By James Whitfield · Staff Writer
3 min read
A laser-tracked satellite has delivered the most precise measurement yet of how Earth’s rotation drags space-time, according to a team led by physicist Ignazio Ciufolini of the Wuhan Institute of Physics and Mathematics. The result tests a prediction of Albert Einstein’s general theory of relativity and tightens limits on alternative theories of gravity.
The work, published in Nature, measured the terrestrial Lense-Thirring effect, also called frame dragging. General relativity predicts that a spinning mass pulls nearby space-time around with it, an effect easiest to see near fast-rotating, extremely massive objects such as black holes.
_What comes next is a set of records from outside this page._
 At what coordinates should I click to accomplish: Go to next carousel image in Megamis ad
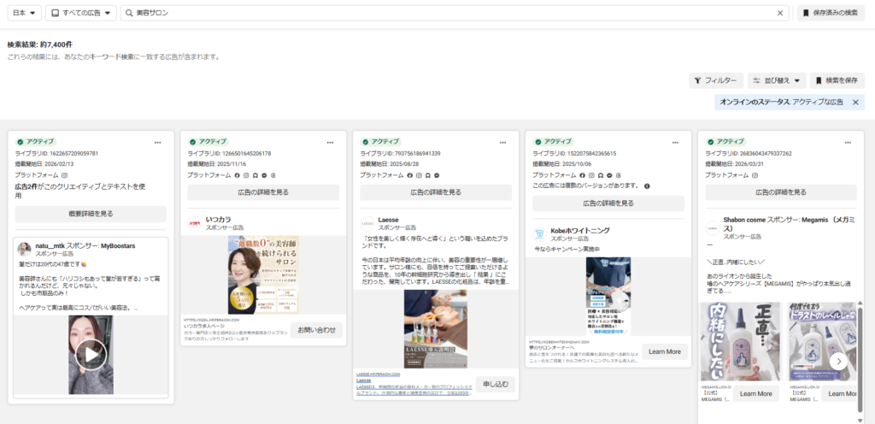click(840, 361)
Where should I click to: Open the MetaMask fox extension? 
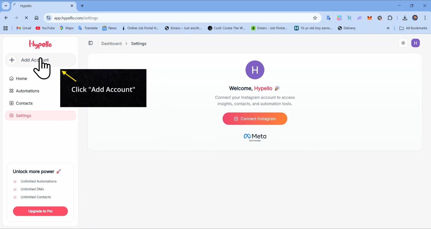pyautogui.click(x=370, y=18)
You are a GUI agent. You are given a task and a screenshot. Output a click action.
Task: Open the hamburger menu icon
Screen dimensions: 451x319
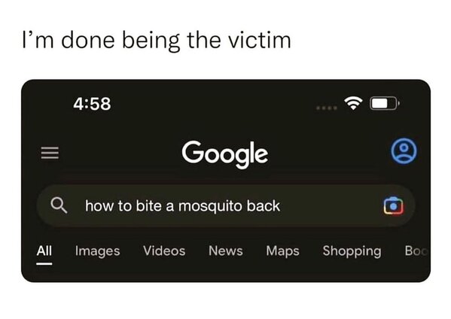tap(50, 153)
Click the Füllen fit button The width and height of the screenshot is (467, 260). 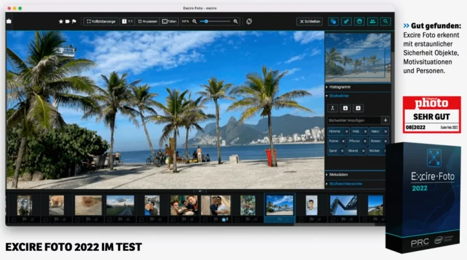coord(169,21)
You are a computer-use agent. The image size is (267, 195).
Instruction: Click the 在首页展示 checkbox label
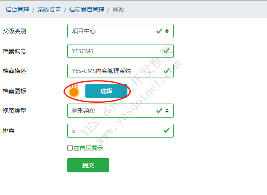pos(88,148)
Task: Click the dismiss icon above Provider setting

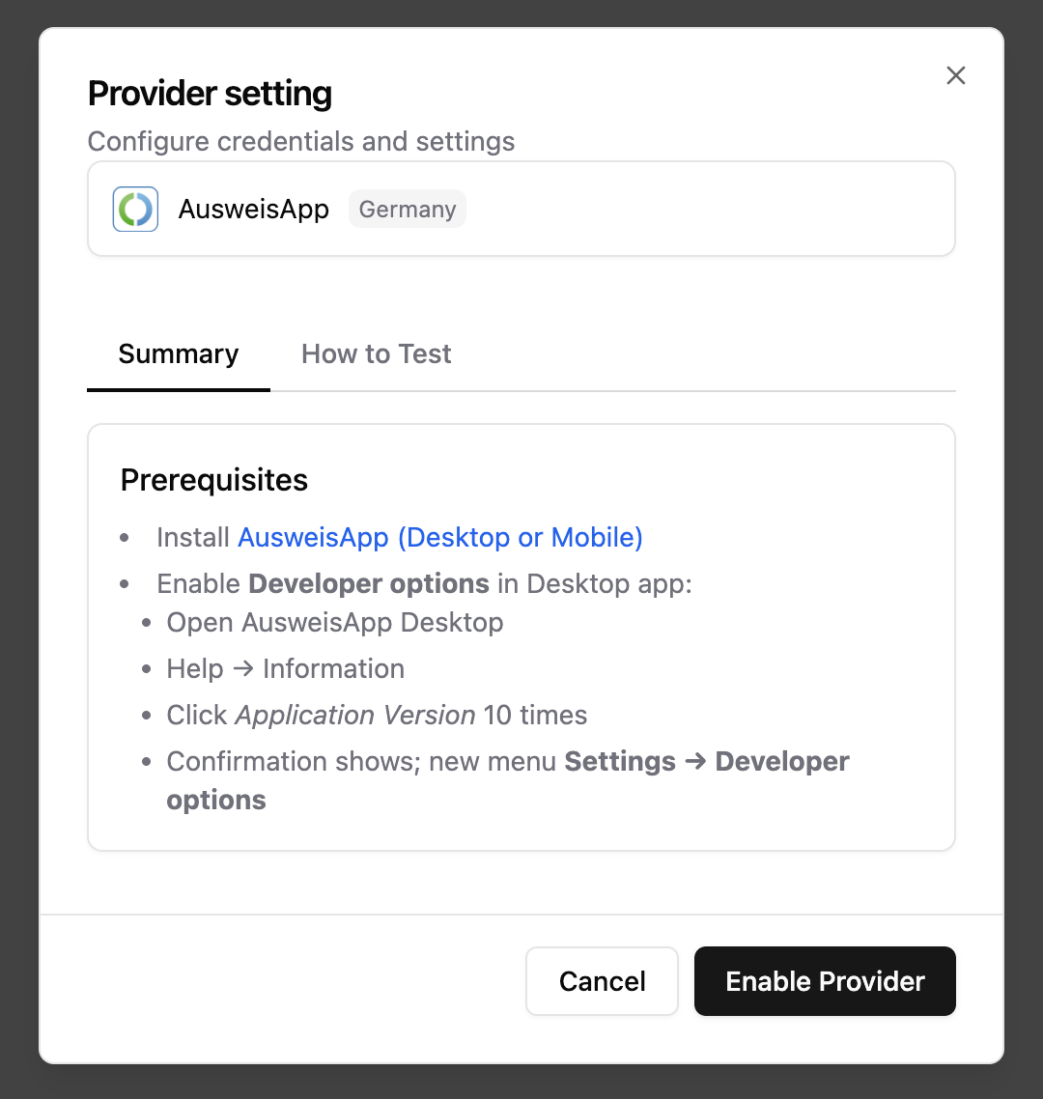Action: (955, 74)
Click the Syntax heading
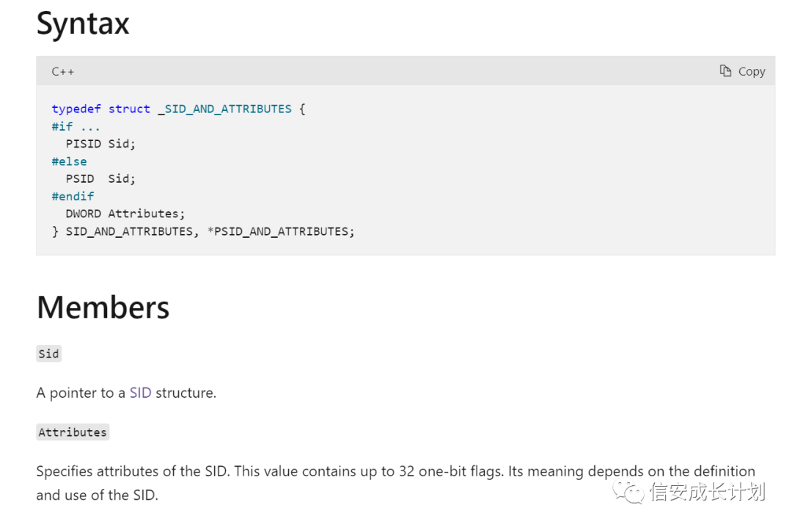The height and width of the screenshot is (527, 792). [x=83, y=23]
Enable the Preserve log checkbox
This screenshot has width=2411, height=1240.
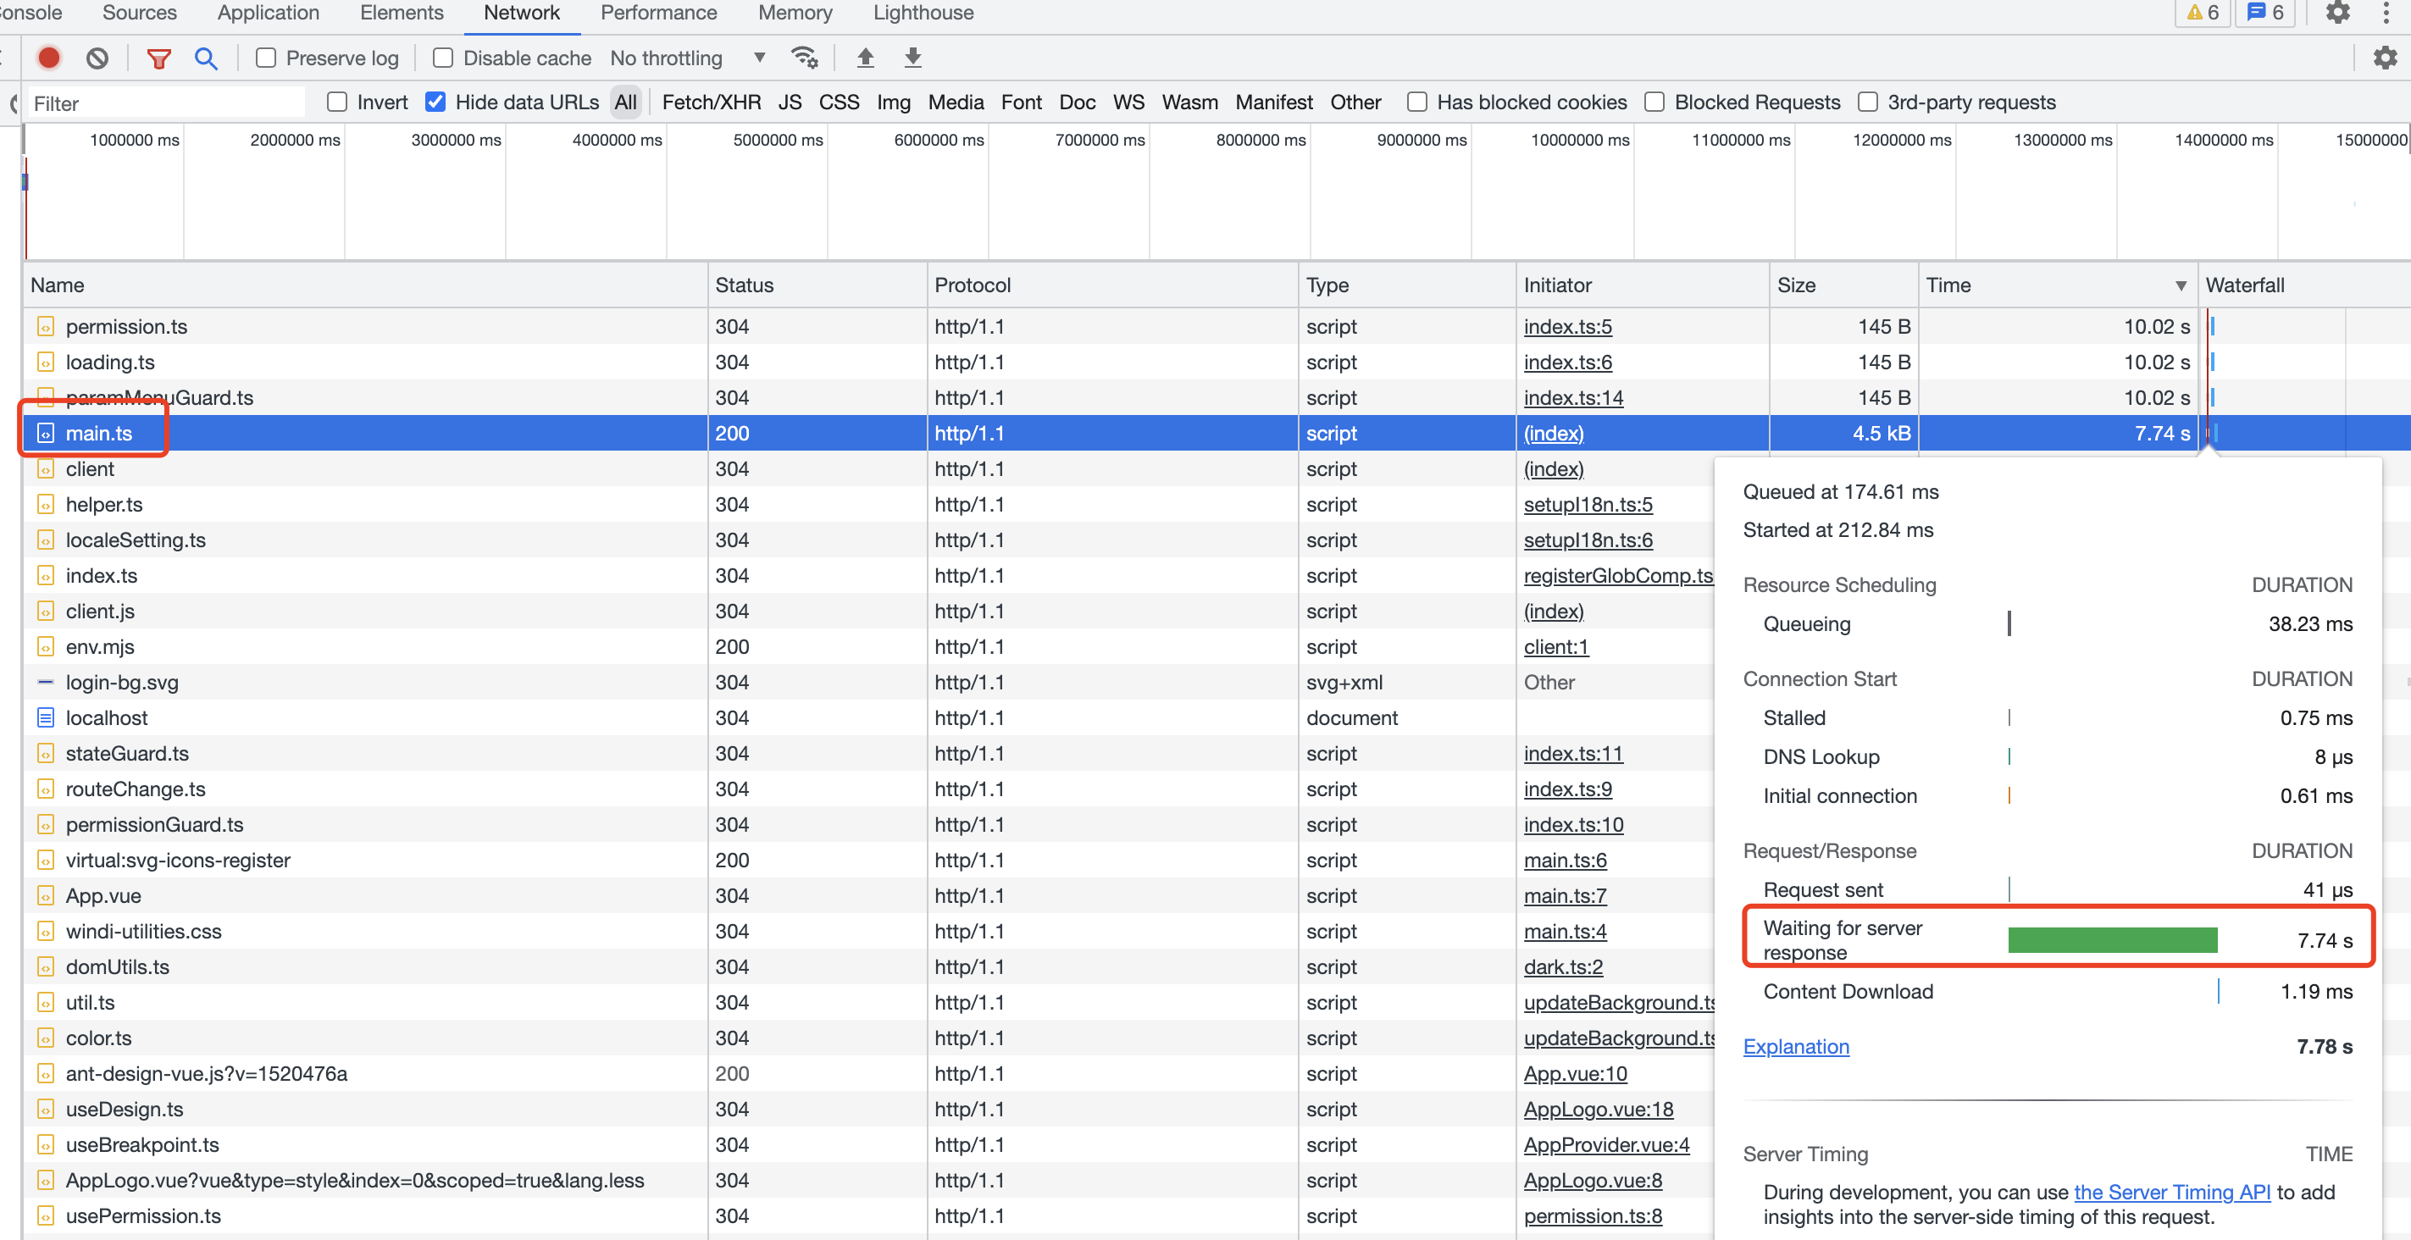267,58
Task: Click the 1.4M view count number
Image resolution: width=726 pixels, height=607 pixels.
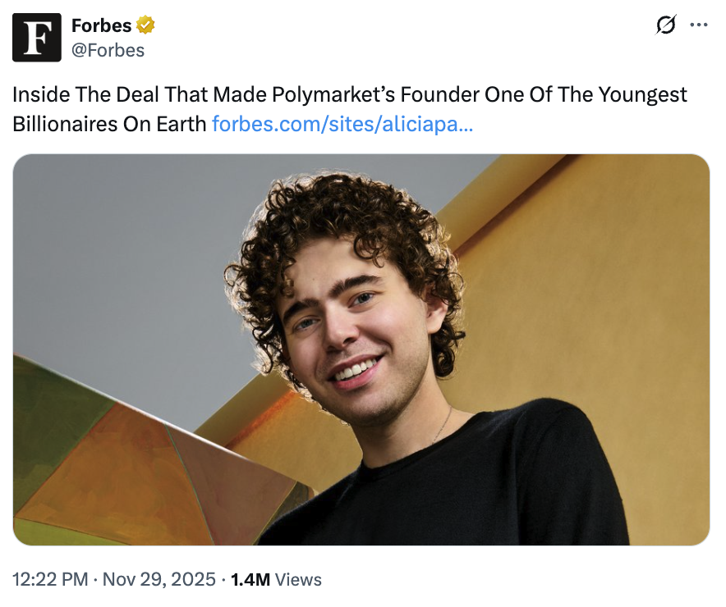Action: [250, 579]
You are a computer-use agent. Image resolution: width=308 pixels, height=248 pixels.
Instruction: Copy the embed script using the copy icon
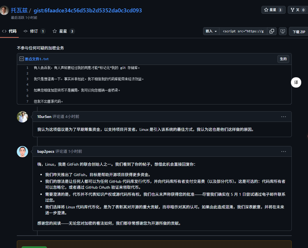tap(272, 31)
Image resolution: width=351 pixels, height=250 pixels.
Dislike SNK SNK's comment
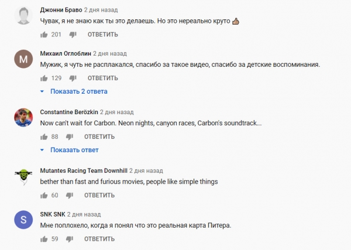tap(69, 239)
Earth produces the same effect, but far more weakly. Ciufolini’s team reports that its measurement reduced the uncertainty from several percent to 0.2 percent.
A dense target in orbit
The experiment centered on LARES-2, the Laser Relativity Satellite 2, built by the Italian Space Agency. The satellite is a solid sphere of Inconel 718, a dense nickel-chromium alloy, a little more than 40 centimeters wide and weighing 294.8 kilograms.
LARES-2 carries 303 corner-cube retroreflectors but has no thrusters, solar panels or onboard electronics, according to the researchers. Its dense, compact design gives it the lowest area-to-mass ratio of any satellite in medium-Earth orbit, reducing the effect of non-gravitational forces such as light pressure from photons.
A Vega-C rocket placed LARES-2 in orbit in July 2022 at an altitude of about 12,265 kilometers. Once there, ground stations fired short laser pulses at the satellite and measured the returning light, allowing researchers to locate it to about 1 millimeter.
The team used roughly 200,000 observations collected from July 2022 through June 2025.
Canceling Earth’s ordinary gravity noise
Earth’s uneven shape makes the measurement hard. The planet’s equatorial bulge shifts satellite orbits through ordinary Newtonian gravity by amounts much larger than the relativistic frame-dragging signal.
Ciufolini and physicist John Archibald Wheeler had earlier proposed a way to suppress that interference: use two satellites in supplementary orbits, with inclinations that add to 180 degrees. In that setup, the Newtonian effects from Earth’s oblateness cancel, while the Lense-Thirring effect adds in the same direction.
LARES-2 was paired with LAGEOS, a NASA laser-ranging satellite launched in 1976. The inclinations of LARES-2 and LAGEOS added to 180.01 degrees, close enough for the experiment, according to the team.
The researchers also had to account for the K1 lunisolar tide, a disturbance caused by the Moon and Sun changing Earth’s shape and gravitational field. Ciufolini described that tide as the experiment’s main obstacle.
To remove it, the team analyzed one full 1,050-day precession cycle of the satellites. They also subtracted six smaller tidal components with known periods from 135 to 910 days.
After those corrections, the combined satellite data showed a steady drift of about 61.3 milliarcseconds per year. The researchers identified that drift as the frame-dragging signal predicted by general relativity.
Limits on rival gravity models
The result agreed closely with Einstein’s theory, with a reported error of one to two parts per thousand based on the team’s statistical models. Ciufolini said the measurement also narrows the range of possible versions of Chern-Simons theory, an alternative framework that modifies Einstein’s equations and predicts a different amount of frame dragging.
The study does not rule out Chern-Simons theory, according to Ciufolini, but it restricts the forms it can take. The same analysis also improved the measurement of the K1 tide’s strength, which he said could aid Earth science research, including indirect studies related to earthquakes.
Ciufolini said laser-ranged satellites such as LARES-2 and LAGEOS can remain useful for hundreds of years. More tracking data could further improve future measurements of frame dragging.
This story draws on original reporting from Ars Technica.